Buprenorphine, a relatively new, patented synthesis owned by Reckitt & Benckiser (pioneered as effective for maintenance in the 1990's as Buprenex® in the UK), is unique in its extraordinarily powerful analgesic effect, versus its contrasting tendency to produce unremarkable, if any euphoria in the patient. Buprenorphine, available in the US as Suboxone, and Subutex since R&B stock's incredible growth/ the commercial success of dumb dope, Physicians are licensed to dispense it in the office setting, as an outpatient treatment, antiquating methadone on virtually every level of treatment (i.e. buprenorphine cures heroin addiction). In my experience, however, Suboxone-- an unlikely combination of buprenorphine and naloxone [the antidote-class pharmaceutical indicated to counteract terminal depression of the cardiopulmonary system in opiate over-dosed patients] -- tends to remarkably exacerbate an existing central apnea, here, while my limited experience with Subutex [buprenorphine sans naloxone], tends to suggest the exacerbating effect experienced with Suboxone may be attributable to the unusual, concomitant administration of opiate, and opiate antidote. As a Suboxone® patient since 2005, I'm now receiving Subutex (September, 2011) in effort to alleviate symptoms of central apnea.

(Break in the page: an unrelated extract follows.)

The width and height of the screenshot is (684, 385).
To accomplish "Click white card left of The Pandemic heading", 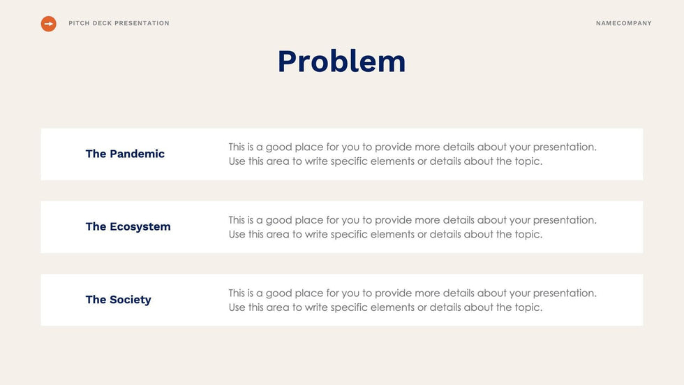I will click(x=61, y=154).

Heroin, and other Opiate agonists, like Oxycodone, Morphine, etc.-- Methadone-- one side effect is the depression of the cardiopulmonary system. In other words, it slows down the blood and the breathing. (i.e. people O/D because everything just stops; slows down enough to die). I am prescribed 60 mg's amphetamine/ day because there's something wrong w/ the way my brain tells my lungs to keep going. It's called "central-apnea": central, for "central nervous system", and "apnea", for "breathing stopped", or its "cessation". I stop breathing, regularly; I die a little while, daily, of an incurable condition; suffer symptoms, the cause of which are not quite clear. Cruel irony: there is little rest in dying; sleeping does not reduce the somnolence, here. So the doctors treat the symptoms, in this instance, by directly attacking the somnolence, and stimulating the cardiopulmonary through administration of amphetamine; because of its tendency to accelerate the cardiopulmonary system, Adderall® [brand-name Rx, ‘salts of amphetamine’] tends to improve my condition.

Essentially, advising me to stop Adderall; to use Methadone is advising me in one pleasant suicide. It's fucking crazy.

So, i'm thinking. I wonder if there's any good heroin around these days. I wonder who's got the line on that sort of thing now, going on-- oh, i don't know-- seven years of being so-called “clean”. It's not I that needs changing. It's the treatment, and the attitude surrounding it.

I've got it! Prohibit instead, Alcohol, and let all of the heroin addicts take-over for killing people through vehicular manslaughter. You'll see the vehicular-related death toll drop. Well, the truth is, it just doesn't work like that. I mean, of course it doesn't work like that, but what I mean is: you can't expect to trade one thing for the other, especially when the two are as unrelated as the aforementioned. What needs to happen, however, is a greater tolerance for opiate-addicted citizens, and a much better solution must be developed as an alternative to quitting; for quitting.

Ask Opey: where'd he go, from Aunt Bea?